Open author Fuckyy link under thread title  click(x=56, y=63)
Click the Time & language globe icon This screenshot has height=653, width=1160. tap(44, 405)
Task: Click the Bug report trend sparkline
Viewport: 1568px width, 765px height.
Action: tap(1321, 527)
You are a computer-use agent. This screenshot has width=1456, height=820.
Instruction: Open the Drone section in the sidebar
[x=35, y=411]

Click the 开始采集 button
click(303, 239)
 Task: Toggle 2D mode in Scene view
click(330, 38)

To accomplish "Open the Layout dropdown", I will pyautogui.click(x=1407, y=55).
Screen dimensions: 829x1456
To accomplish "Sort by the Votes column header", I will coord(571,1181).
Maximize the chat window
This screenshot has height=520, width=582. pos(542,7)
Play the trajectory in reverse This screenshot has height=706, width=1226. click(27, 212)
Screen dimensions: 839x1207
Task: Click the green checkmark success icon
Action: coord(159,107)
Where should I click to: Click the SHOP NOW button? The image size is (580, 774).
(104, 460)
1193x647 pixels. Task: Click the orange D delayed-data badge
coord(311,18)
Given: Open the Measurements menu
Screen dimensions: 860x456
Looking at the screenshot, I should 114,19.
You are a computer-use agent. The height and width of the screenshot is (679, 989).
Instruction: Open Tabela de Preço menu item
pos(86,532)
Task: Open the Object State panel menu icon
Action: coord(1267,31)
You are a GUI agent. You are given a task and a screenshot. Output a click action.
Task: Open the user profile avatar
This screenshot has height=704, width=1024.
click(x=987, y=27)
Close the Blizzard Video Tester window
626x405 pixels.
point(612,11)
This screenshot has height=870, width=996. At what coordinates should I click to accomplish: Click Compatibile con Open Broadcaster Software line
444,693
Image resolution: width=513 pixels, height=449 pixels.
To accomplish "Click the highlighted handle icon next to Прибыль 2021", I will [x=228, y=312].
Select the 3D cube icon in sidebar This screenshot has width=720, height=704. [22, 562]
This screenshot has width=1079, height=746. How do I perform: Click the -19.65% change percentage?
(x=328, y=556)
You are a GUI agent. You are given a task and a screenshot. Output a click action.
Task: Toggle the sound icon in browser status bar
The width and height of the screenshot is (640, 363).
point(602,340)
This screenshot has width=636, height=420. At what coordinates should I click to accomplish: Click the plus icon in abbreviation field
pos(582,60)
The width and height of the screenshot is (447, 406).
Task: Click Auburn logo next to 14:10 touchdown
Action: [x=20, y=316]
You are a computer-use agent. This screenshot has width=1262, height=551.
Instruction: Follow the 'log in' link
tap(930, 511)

▸ Goal of the exercise: Rewrite every one of the records above, replacing each "sidebar" with "side panel" and keeping everything else the same.

▸ Task result:
Open author Fuckyy link under thread title  click(x=56, y=63)
Click the Time & language globe icon This screenshot has height=653, width=1160. tap(44, 405)
Task: Click the Bug report trend sparkline
Viewport: 1568px width, 765px height.
Action: tap(1321, 527)
You are a computer-use agent. This screenshot has width=1456, height=820.
Instruction: Open the Drone section in the side panel
[x=35, y=411]

Click the 开始采集 button
click(303, 239)
 Task: Toggle 2D mode in Scene view
click(330, 38)

To accomplish "Open the Layout dropdown", I will pyautogui.click(x=1407, y=55).
Screen dimensions: 829x1456
To accomplish "Sort by the Votes column header", I will coord(571,1181).
Maximize the chat window
This screenshot has height=520, width=582. pos(542,7)
Play the trajectory in reverse This screenshot has height=706, width=1226. click(27, 212)
Screen dimensions: 839x1207
Task: Click the green checkmark success icon
Action: coord(159,107)
Where should I click to: Click the SHOP NOW button? The image size is (580, 774).
(104, 460)
1193x647 pixels. Task: Click the orange D delayed-data badge
coord(311,18)
Given: Open the Measurements menu
Screen dimensions: 860x456
Looking at the screenshot, I should 114,19.
You are a computer-use agent. The height and width of the screenshot is (679, 989).
Instruction: Open Tabela de Preço menu item
pos(86,532)
Task: Open the Object State panel menu icon
Action: coord(1267,31)
You are a GUI agent. You are given a task and a screenshot. Output a click action.
Task: Open the user profile avatar
This screenshot has height=704, width=1024.
click(x=987, y=27)
Close the Blizzard Video Tester window
626x405 pixels.
point(612,11)
This screenshot has height=870, width=996. At what coordinates should I click to accomplish: Click Compatibile con Open Broadcaster Software line
444,693
Image resolution: width=513 pixels, height=449 pixels.
To accomplish "Click the highlighted handle icon next to Прибыль 2021", I will [x=228, y=312].
Select the 3D cube icon in side panel This screenshot has width=720, height=704. [22, 562]
This screenshot has width=1079, height=746. How do I perform: Click the -19.65% change percentage?
(x=328, y=556)
You are a GUI agent. You are given a task and a screenshot. Output a click action.
Task: Toggle the sound icon in browser status bar
The width and height of the screenshot is (640, 363).
point(602,340)
This screenshot has width=636, height=420. At what coordinates should I click to accomplish: Click the plus icon in abbreviation field
pos(582,60)
The width and height of the screenshot is (447, 406).
Task: Click Auburn logo next to 14:10 touchdown
Action: [x=20, y=316]
You are a computer-use agent. This screenshot has width=1262, height=551.
Instruction: Follow the 'log in' link
tap(930, 511)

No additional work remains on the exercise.